#### Extrait choisi

Au premier abord il semble que Cournot se serait indubitablement porté du côté des « historiens-historisants » : est-il une philosophie mieux faite que la sienne pour justifier leurs défiances à l’égard des lois historiques ? Et, en effet, s’ils se les représentent comme fuyantes et insaisissables, si même ils en jugent, au fond, la notion contradictoire, cela tient par-dessus tout au sentiment qu’ils gardent de l’importance causale des occurrences imprévisibles. Ils se plaisent à nous montrer, par exemple, que l’évolution politique de l’Europe contemporaine n’a nullement été déterminée « par des forces profondes et continues plus larges que les actions individuelles », mais par un certain nombre « d’accidents ». Vouloir faire abstraction de pareils accidents en histoire, ne serait-ce pas vouloir faire abstraction de l’essentiel ? Par des voies différentes, on pourrait soutenir que toutes les argumentations des anti-sociologues convergent finalement vers ce même aphorisme, suffisant selon eux pour limiter les importations déplacées de méthodes empruntées aux sciences de la nature : « La notation des hasards est la tâche spécifique de l’historien. » Quel renfort cette conception ne doit-elle pas recevoir des théories d’un Cournot, s’il est vrai que Cournot est par excellence le théoricien du hasard ?

On sait en effet quelle large place il réserve dans son système à l’idée de hasard. Elle est à ses yeux non seulement la clef de la statistique et de l’étiologie historique, mais le « principe de toute espèce de critique[1] ».

  1. Considérations sur la marche des idées et des événements, I, p. 2.

########
#### Données recueillies

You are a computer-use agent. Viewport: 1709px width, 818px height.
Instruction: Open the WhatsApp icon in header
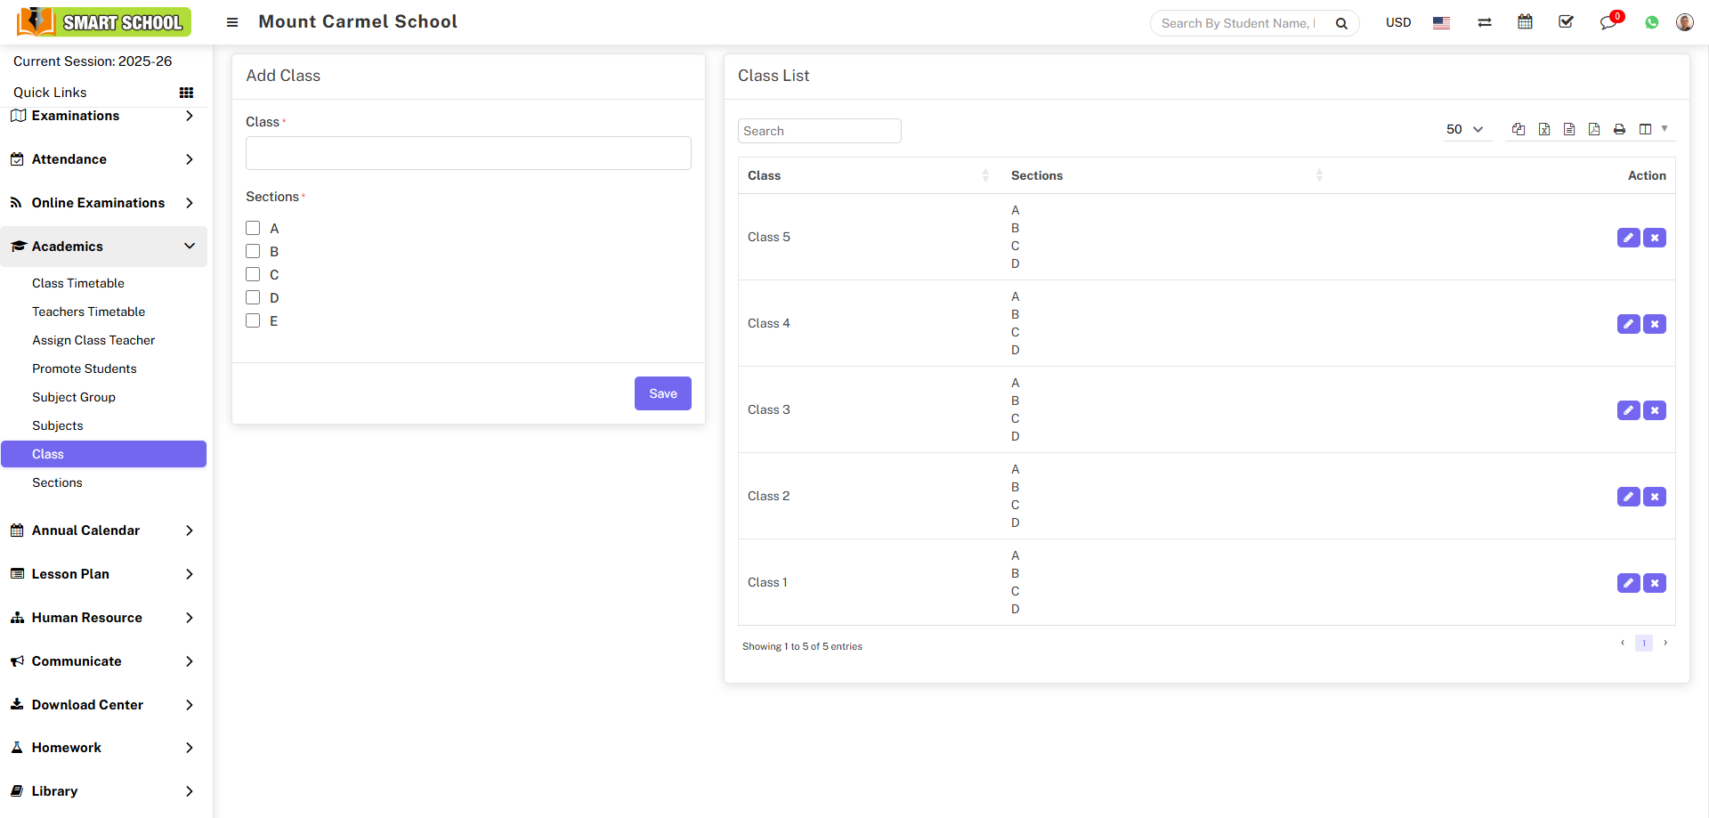pos(1652,23)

########

■ **Parties de l'exercice**
(a) Recopiez le passage de l'extrait sur Cournot qui va de « On sait en effet » jusqu'à « événements, I, p. 2. ».
(b) D'après l'aphorisme cité dans l'extrait sur Cournot, quelle est la tâche spécifique de l'historien ?

■ **Réponses par consigne**
(a)
On sait en effet quelle large place il réserve dans son système à l’idée de hasard. Elle est à ses yeux non seulement la clef de la statistique et de l’étiologie historique, mais le « principe de toute espèce de critique[1] ».

  1. Considérations sur la marche des idées et des événements, I, p. 2.

(b) La notation des hasards.